Sounds like she was giving you some good, therapeutic advice.  If she were a physical therapist, she might have said, “Flatten out that kyphotic-lordotic curve, adduct those shoulders and, while you’re at it, add some posterior tilt to your pelvis.”  If you had followed that advice, it might have helped you avoid many episodes of painful, low back pain. 

There’s no doubt that faulty posture is a significant cause of low back pain.  Thankfully, it’s a condition that can be corrected with a few special exercises and some new, postural habits.

Ideal Posture

In the ideal posture, viewed from the side (A), the normal spine assumes a gradual, S-shaped curve – convex at the top (kyphosis) and concave at the bottom (lordosis).  The head is centered over the cervical spine and not tilted or rotated in any way.  Remember, the position of your head and neck will be affected by the conformation of your upper back.  If you allow your upper back to slump into a rounded, “hunched” position, your head will be thrust forward and downward into an increasingly uncomfortable position (B). 
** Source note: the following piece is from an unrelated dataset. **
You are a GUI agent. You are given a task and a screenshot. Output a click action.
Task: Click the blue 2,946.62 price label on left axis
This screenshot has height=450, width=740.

The pelvis is in a neutral position – crest of the ilium directly positioned over the hip joint.  The forward part of the ilium is in vertical alignment with the pubic symphysis (A).  

Kyphotic-Lordotic Posture

In B, the S-shaped curve is exaggerated.  The kyphotic curve of the upper back is pronounced and the head and neck are forced forward.  Weakened abdominal and spinal muscles allow the pelvis to tip forward and increase the lordotic curvature. This adds strain to the lower back.

Corrective Exercises

Add the following exercises to your daily routine. If you’re overweight, modify your diet. Excess body weight tends to increase lordotic curvature and add considerable strain to the lumbosacral joint.

Upper Body

  • Mild stretching and then strengthening of the muscles behind the neck (extensors) will help you establish a more erect position of the head.
  • Strengthen the thoracic spine extensors (upper back) to elevate the chest.
  • Add deep breathing exercises to your daily routine.  This will help stretch the intercostals and expand the chest.
  • Stretch the adductor muscles of the shoulder and pectoralis minor to help bring the shoulders back to a more normal position.

Lower Body

  • Strengthen the muscles of the low back.
  • Strengthen abdominal musculature with posterior, pelvic tilt exercises.
  • Avoid sit-ups.  They shorten the hip flexors and increase lordosis.
  • Temporary use of a corset or brace can relieve the strain on abdominal muscles as you train yourself to stand, walk and sit in a more erect position.


The trainer at your gym should be able to show you the proper exercises to achieve these goals.